Who is this pinch-faced accuser?
He no longer saw me as the best of myself, and who could blame him? He had seen me as I truly knew myself to be: plain, provincial, an invisible shop girl. He had been trapped into marriage by a fit of jealousy, his fleeting conviction that he needed to secure my love. Now he was regretting his haste. And I had made him conscious of it.
    I wondered briefly if I should simply pack my case and leave. But every time that thought flickered through my feverish mind, the answer came back immediately: I loved him. The thought of life without him was unbearable. How could I return to St Péronne and live the life of a spinster, knowing what I knew of how love could feel? How could I bear the thought that he lived, somewhere, miles away from me? Even when he left the room I felt his absence like an aching limb. My physical need for him still overwhelmed me. And I could hardly return home a matter of weeks after our wedding.
    But there was the problem: I would always be provincial. I could not share my husband, as the Parisiennes apparently did, turning a blind eye to their indiscretions. How could I live with Édouard and face the possibility of him returning home smelling of another woman’s scent? Even if I could not be sure of his faithlessness, how could I walk into our home and see Mimi Einsbacher, or any of these women, naked on our bed as she posed for him? What was I supposed to do? Simply disappear into a back room? Go for a walk? Sit and watch over them? He would hate me. He would see me as the gaoler that Mimi Einsbacher already considered me.
    I understood now that I had not thought at all about what marriage would mean for us. I could not see further than his voice, his hands, his kisses. I could not see further than my own vanity – dazzled as I was by the reflection of me I had seen in his paintings, and in his eyes.
    And now his magic dust had blown away, and I was left – a wife: this pinch-faced accuser. And I did not like this version of myself.
    I walked the length of Paris, along the rue de Rivoli, up to avenue Foch and down the backstreets of Invalides, ignoring the curious glances of the men, the catcalls of the drunks, my feet growing sore on the cobbles, my face turned away from passers-by so they did not see the tears that brimmed in my eyes. I grieved for the marriage I had already lost. I grieved for the Édouard who had seen only the best in me. I missed our intense happiness together, the sense that we had been impenetrable, immune to the rest of the world. How could we have come to this so soon? I walked, so lost in my thoughts that I barely noticed it had begun to grow light.
    ‘Madame Lefèvre?’
    I turned as a woman stepped out of the shadows. When she stood under the guttering streetlight, I saw it was the girl to whom Édouard had introduced me on the night of the fight in the Bar Tripoli – I struggled to recall her name: Lisette? Laure?
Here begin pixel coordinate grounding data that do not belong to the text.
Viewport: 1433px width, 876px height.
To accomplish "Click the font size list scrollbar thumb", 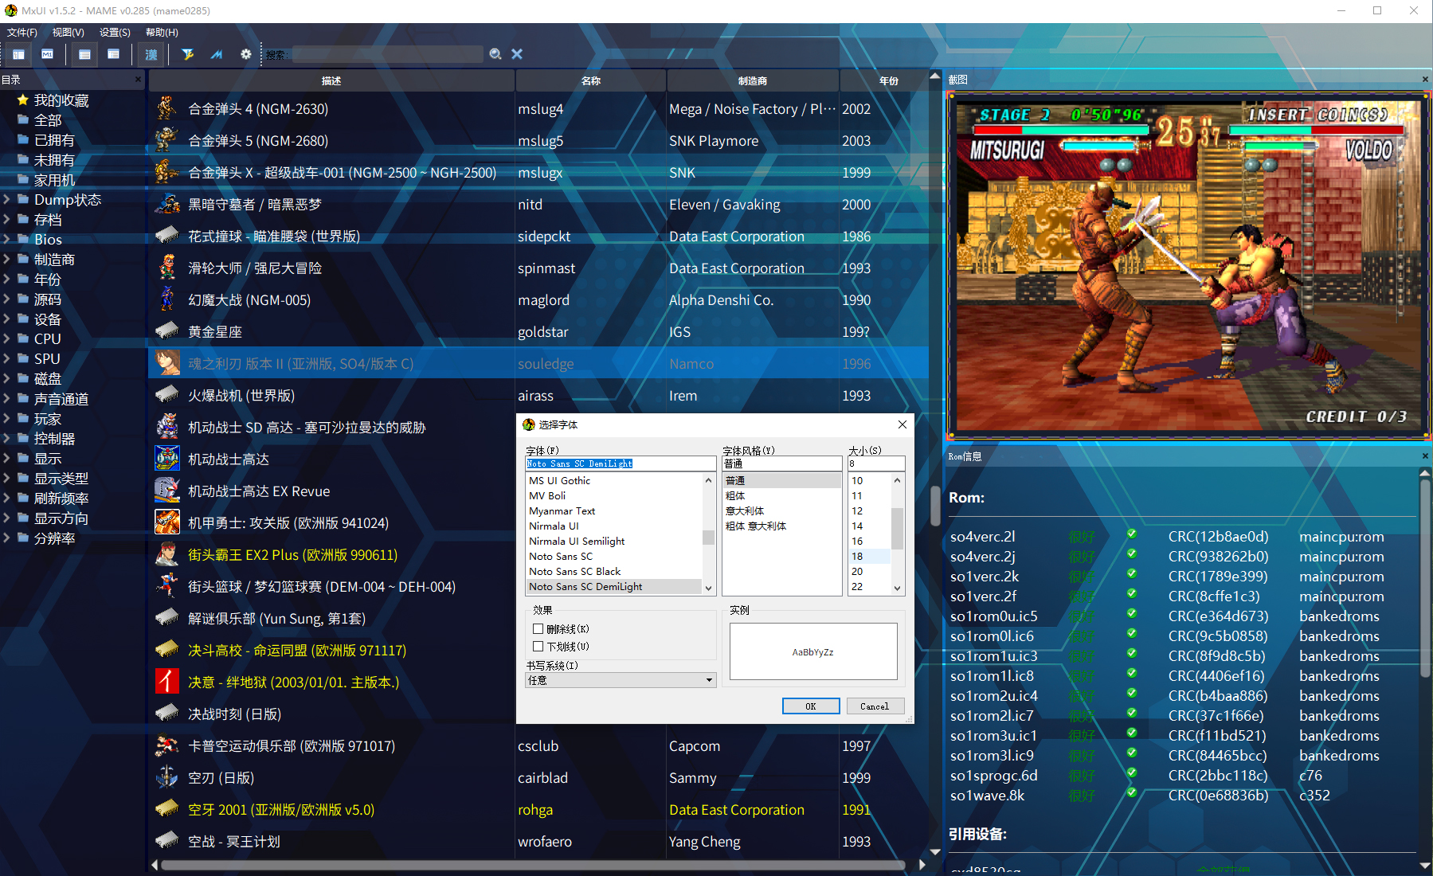I will coord(897,528).
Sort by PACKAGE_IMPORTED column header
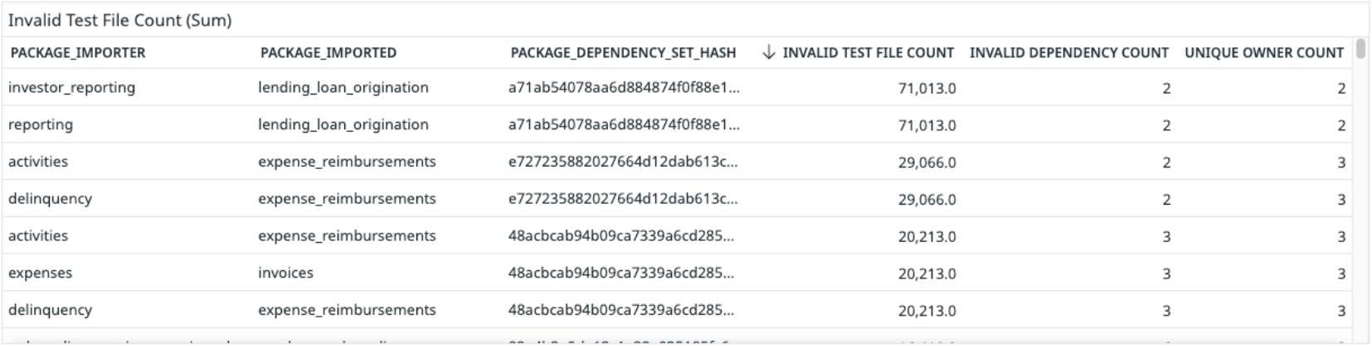Screen dimensions: 1372x348 click(x=328, y=53)
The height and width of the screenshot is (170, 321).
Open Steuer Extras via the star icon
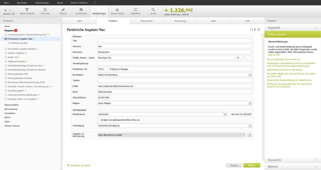(x=117, y=11)
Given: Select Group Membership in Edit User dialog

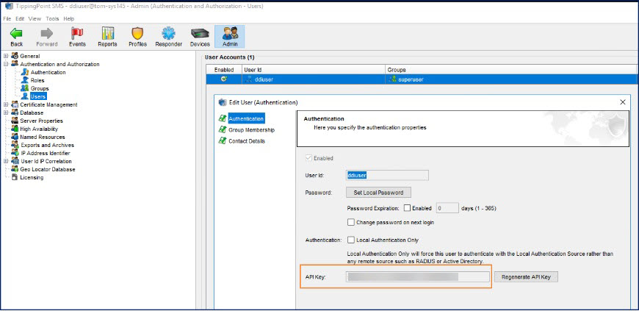Looking at the screenshot, I should tap(250, 130).
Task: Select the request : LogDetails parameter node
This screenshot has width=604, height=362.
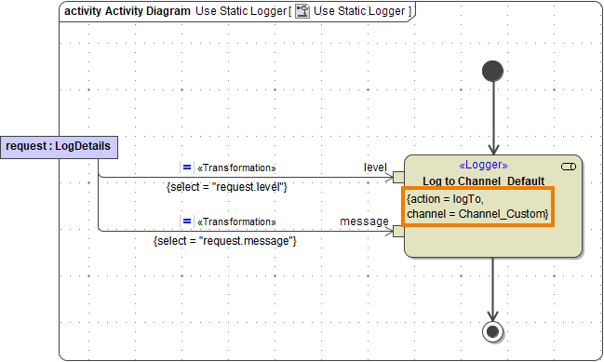Action: point(59,147)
    ‘It is no hour for a lady to be out here, Madame,’ she said, glancing back up the street. I had no answer for her. I wasn’t sure I could actually speak. I recalled one of the girls at La Femme Marché nudging me as he approached:
He consorts with the street girls of Pigalle.
    ‘I had no idea of the hour.’ I glanced up at the clock. A quarter to five. I had been walking the whole night.
    Her face was in shadow, but I felt her studying me. ‘Are you quite well?’
    ‘I’m fine. Thank you.’
    She kept looking at me. Then she took a step forwards and touched my elbow lightly. ‘I’m not sure this is a good place for a married woman to walk alone. Would you like to join me for a drink? I know a warm bar not far from here.’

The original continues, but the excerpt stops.